Curitiba- Um procedimento realizado em novembro no Hospital Cajuru, em Curitiba, vem sendo apontado como a grande esperança de diabéticos com intensas crises de hipoglicemia e de hiperglicemia que não conseguem controlar a doença através de injeções de insulina. Trata-se do transplante de ilhotas pancreáticas, método que consiste em isolar células do pâncreas de um doador cadáver e infundi-las no organismo do diabético para que volte a produzir insulina.
Os especialistas da Pontifícia Universidade Católica do Paraná (PUC-PR), do Hospital Cajuru e da Santa Casa de Misericórdia de Curitiba responsáveis pela cirurgia descrevem que foi a primeira vez que este tipo de transplante foi realizado no Sul do Brasil. ''A grande barreira é a pouca disponibilidade de órgãos.

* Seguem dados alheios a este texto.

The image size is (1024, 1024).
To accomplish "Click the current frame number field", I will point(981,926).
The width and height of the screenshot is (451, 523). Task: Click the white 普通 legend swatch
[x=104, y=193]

O número de doadores no Paraná ainda é pequeno'', comenta Miguel Carlos Riella, coordenador das pesquisas e responsável pela equipe que realizou o transplante.
O procedimento resultou de cinco anos de estudos apoiados pela Fundação Pró-Renal, com financiamento da Secretaria de Estado da Ciência, Tecnologia e Ensino Superior e da Financiadora de Estudos e Projetos (Finep). Os índices de sucesso do transplante, de acordo com estudos canadenses, são de que 85% dos pacientes alcançam a independência de insulina no primeiro ano após o procedimento e 70% no ano seguinte.
''Entretanto, os estudos apontam que a longo prazo pessoas submetidas ao transplante podem voltar a necessitar de injeções de insulina'', explica o médico. Riella salienta que o transplante é indicado para pacientes com diabete tipo 1, ou seja, mais jovens e cujo organismo não produz nenhuma quantidade de insulina.
A jornalista Regina Camargo, 39 anos, foi a paciente submetida ao procedimento no Hospital Cajuru. ''Tenho diabete há 11 anos. Os maiores incômodos eram as injeções de insulina, três vezes ao dia, doses altas, e as complicações. Eu tinha crises de hipoglicemia e hiperglicemia'', relata Regina.
''Depois do transplante, meu organismo está mais equilibrado. Estou tomando doses menores de insulina e por enquanto não tive mais descompensações. Estou na fila de espera para outro transplante, depois do qual provavelmente vou poder parar de tomar insulina'', aponta a jornalista.